■ **Required action**: Return every line in the entries below where the word "NYCC" shows up.

■ **Available data**:

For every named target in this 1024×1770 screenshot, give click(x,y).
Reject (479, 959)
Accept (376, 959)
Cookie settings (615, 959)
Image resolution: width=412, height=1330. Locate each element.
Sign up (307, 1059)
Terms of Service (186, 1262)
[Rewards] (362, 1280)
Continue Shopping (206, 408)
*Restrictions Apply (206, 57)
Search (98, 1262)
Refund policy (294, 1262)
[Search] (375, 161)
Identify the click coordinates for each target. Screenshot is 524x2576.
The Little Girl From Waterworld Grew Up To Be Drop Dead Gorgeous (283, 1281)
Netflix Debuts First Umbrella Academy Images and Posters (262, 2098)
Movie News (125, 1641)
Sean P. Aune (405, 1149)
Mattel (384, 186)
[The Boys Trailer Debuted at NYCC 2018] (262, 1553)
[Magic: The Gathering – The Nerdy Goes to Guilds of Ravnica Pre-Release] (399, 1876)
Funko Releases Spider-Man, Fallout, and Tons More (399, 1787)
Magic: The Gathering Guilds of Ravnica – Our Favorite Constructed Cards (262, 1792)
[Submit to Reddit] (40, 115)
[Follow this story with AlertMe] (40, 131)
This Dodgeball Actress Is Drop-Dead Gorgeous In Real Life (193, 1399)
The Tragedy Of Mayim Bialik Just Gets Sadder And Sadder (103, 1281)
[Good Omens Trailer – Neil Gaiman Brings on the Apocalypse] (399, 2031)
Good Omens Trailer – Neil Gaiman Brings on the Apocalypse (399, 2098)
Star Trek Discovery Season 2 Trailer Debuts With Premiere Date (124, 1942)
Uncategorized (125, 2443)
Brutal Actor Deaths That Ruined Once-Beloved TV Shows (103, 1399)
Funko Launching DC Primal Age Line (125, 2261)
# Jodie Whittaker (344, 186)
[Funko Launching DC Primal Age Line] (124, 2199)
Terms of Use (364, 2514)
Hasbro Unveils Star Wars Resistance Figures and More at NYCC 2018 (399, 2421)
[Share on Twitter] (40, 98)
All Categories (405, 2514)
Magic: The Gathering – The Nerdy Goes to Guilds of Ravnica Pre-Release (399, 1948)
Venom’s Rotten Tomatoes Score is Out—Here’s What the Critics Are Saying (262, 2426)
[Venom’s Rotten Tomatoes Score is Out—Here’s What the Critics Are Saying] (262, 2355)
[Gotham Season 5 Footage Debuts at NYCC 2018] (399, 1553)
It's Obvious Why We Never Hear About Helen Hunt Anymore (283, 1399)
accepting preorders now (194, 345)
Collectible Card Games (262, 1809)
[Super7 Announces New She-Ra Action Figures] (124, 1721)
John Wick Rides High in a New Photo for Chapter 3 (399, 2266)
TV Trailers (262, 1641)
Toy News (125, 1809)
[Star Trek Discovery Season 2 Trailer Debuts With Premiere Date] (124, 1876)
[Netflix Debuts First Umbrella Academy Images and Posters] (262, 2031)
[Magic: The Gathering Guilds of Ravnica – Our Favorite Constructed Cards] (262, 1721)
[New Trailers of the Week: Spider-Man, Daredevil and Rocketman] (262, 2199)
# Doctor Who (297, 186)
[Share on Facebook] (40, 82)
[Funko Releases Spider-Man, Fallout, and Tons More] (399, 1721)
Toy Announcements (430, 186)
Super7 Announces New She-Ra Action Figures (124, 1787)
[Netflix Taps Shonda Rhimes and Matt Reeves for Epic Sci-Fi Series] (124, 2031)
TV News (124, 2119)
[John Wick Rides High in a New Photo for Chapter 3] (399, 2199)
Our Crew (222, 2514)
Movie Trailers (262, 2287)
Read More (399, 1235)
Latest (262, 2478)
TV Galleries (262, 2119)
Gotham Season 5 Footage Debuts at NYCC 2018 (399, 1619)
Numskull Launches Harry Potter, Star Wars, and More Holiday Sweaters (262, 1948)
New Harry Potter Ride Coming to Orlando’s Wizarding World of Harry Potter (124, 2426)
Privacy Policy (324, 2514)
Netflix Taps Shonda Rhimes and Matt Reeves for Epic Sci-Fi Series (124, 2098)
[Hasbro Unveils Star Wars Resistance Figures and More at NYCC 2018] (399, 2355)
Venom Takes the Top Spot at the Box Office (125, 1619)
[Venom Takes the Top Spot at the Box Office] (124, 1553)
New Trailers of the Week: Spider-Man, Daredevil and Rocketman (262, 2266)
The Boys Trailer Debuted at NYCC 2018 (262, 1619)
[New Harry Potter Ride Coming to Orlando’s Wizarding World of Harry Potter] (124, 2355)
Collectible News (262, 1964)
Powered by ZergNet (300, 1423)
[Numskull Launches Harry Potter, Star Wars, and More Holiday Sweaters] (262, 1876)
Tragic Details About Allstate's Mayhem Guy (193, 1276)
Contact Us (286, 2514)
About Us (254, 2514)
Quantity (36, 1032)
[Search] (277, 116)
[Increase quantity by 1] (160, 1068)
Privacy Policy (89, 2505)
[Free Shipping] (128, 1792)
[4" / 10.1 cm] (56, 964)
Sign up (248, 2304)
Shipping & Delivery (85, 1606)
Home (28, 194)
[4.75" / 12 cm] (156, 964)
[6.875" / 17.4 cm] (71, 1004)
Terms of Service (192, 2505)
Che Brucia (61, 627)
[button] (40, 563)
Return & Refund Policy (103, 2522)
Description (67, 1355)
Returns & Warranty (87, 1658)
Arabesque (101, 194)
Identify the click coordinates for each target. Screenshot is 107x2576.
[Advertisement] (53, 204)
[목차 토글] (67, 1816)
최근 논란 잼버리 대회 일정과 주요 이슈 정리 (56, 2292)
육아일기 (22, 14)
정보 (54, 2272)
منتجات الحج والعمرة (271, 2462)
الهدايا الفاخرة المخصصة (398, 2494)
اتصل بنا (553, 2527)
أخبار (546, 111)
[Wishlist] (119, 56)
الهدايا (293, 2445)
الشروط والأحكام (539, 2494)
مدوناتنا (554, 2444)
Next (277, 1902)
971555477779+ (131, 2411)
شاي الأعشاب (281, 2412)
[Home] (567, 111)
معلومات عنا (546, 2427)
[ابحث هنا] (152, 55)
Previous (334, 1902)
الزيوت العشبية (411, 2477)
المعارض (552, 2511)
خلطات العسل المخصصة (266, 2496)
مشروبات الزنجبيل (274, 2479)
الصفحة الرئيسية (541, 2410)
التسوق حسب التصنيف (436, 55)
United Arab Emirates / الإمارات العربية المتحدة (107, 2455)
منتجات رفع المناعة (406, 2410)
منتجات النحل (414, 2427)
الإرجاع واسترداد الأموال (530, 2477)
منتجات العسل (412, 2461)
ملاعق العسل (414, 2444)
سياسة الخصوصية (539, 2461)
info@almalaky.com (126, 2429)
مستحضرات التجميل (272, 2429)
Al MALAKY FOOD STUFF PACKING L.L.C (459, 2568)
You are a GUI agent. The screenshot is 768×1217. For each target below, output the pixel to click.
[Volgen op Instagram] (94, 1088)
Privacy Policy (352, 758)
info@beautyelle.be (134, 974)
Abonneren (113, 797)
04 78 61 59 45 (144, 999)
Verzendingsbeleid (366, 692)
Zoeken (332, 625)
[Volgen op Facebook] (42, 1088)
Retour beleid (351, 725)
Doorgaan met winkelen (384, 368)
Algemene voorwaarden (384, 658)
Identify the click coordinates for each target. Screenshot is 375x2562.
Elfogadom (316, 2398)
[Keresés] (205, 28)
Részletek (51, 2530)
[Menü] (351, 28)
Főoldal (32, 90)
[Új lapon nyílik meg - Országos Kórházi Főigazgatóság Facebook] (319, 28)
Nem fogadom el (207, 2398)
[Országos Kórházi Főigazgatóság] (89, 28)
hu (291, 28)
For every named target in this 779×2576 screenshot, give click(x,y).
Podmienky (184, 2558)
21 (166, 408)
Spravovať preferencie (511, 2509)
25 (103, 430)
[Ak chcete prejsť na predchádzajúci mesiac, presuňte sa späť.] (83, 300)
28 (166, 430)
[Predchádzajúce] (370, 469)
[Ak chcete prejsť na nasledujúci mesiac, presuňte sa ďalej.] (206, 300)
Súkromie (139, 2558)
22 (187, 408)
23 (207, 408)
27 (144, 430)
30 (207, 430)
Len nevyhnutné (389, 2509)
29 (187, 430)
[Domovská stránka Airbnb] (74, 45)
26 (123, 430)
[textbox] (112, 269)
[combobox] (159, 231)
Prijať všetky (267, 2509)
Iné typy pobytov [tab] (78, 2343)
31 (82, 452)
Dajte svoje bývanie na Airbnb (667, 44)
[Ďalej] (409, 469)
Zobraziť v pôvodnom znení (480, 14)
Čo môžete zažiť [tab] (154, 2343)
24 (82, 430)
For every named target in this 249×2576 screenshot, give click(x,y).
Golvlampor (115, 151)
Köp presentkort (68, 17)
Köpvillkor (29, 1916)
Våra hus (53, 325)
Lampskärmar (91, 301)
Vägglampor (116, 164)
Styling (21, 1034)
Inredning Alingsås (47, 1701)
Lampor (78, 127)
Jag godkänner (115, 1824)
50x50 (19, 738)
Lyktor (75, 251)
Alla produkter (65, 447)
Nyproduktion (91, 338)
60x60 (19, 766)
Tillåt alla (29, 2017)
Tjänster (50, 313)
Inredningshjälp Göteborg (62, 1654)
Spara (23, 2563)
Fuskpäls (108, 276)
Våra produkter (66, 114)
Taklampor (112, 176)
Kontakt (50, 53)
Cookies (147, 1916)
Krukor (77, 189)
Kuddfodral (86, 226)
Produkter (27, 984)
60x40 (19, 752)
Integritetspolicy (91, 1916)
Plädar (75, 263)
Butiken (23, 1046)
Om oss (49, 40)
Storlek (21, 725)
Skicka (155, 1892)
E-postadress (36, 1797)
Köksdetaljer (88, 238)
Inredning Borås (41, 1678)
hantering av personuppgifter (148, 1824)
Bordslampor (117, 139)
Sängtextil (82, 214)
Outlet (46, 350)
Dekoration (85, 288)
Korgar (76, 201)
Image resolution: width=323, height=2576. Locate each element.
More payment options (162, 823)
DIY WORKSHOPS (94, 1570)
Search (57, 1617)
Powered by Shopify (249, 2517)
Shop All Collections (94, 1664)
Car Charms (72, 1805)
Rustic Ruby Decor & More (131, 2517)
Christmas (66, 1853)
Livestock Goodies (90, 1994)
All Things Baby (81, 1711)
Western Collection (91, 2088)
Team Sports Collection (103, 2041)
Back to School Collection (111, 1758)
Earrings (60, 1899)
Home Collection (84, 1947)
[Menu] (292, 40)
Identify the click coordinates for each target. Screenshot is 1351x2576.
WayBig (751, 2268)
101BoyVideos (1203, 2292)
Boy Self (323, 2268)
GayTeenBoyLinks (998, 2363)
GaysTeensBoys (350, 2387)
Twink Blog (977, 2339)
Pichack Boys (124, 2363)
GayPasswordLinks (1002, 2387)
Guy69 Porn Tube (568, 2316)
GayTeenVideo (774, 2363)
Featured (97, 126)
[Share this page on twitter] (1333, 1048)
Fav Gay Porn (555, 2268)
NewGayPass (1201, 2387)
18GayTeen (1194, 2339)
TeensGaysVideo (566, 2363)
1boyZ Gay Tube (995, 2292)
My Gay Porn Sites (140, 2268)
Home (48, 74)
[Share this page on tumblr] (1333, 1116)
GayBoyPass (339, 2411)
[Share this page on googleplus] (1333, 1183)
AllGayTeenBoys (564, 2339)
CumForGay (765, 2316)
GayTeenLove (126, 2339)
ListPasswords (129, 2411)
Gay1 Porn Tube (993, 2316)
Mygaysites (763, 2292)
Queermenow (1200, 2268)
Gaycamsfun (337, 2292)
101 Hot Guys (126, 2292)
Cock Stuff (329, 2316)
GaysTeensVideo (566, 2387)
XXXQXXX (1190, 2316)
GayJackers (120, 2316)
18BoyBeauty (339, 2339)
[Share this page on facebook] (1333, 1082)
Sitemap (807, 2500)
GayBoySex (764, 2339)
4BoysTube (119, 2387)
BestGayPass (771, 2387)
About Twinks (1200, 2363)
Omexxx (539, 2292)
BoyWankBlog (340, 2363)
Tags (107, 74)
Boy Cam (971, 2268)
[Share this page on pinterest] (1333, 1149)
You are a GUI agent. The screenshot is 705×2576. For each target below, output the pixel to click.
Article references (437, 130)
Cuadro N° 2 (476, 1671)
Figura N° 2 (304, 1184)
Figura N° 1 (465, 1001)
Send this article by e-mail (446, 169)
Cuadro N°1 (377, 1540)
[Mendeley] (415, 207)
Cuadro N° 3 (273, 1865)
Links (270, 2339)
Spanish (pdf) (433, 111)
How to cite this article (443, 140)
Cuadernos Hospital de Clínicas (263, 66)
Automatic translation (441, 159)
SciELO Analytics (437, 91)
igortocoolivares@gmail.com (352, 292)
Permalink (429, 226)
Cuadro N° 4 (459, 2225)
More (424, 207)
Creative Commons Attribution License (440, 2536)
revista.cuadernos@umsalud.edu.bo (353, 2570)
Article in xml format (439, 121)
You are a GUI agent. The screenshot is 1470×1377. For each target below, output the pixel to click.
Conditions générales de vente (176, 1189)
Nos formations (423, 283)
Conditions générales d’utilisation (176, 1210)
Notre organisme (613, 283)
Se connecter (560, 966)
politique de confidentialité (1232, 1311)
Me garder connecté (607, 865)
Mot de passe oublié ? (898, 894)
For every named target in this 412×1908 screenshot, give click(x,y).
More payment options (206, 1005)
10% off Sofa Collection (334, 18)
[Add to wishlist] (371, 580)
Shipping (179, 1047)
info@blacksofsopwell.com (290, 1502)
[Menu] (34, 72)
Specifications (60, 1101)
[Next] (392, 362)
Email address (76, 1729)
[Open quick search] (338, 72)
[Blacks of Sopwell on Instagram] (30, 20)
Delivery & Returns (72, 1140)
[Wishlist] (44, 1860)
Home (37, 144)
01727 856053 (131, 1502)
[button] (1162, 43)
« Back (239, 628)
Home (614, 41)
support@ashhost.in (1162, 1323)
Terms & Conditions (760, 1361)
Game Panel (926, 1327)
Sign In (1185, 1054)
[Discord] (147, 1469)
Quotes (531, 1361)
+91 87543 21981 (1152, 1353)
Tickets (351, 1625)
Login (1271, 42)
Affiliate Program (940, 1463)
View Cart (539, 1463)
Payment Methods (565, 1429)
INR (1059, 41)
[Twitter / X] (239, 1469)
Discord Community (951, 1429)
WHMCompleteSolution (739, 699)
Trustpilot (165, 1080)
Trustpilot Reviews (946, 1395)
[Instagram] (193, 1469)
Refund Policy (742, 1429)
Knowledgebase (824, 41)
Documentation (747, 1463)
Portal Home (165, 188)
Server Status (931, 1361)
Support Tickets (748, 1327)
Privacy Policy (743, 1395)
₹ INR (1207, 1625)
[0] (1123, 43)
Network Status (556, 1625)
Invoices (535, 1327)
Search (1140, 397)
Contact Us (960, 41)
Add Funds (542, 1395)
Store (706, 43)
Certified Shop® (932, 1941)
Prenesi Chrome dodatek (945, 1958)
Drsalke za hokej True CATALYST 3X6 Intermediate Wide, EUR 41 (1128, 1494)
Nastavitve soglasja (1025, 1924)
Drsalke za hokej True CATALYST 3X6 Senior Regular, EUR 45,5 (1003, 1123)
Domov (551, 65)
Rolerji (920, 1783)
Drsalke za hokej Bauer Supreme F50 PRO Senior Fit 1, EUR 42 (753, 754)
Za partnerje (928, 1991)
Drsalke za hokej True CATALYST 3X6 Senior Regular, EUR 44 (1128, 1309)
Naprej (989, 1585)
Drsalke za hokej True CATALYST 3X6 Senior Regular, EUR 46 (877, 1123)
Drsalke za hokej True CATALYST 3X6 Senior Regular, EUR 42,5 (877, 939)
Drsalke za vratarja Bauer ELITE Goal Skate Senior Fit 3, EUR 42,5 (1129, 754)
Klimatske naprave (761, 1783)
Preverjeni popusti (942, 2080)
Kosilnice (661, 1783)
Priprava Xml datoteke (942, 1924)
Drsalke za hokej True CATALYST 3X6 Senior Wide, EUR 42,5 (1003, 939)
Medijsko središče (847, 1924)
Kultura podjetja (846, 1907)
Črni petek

■ **Response area**:
[The Boys Trailer Debuted at NYCC 2018] (262, 1553)
Hasbro Unveils Star Wars Resistance Figures and More at NYCC 2018 (399, 2421)
[Gotham Season 5 Footage Debuts at NYCC 2018] (399, 1553)
Gotham Season 5 Footage Debuts at NYCC 2018 (399, 1619)
[Hasbro Unveils Star Wars Resistance Figures and More at NYCC 2018] (399, 2355)
The Boys Trailer Debuted at NYCC 2018 (262, 1619)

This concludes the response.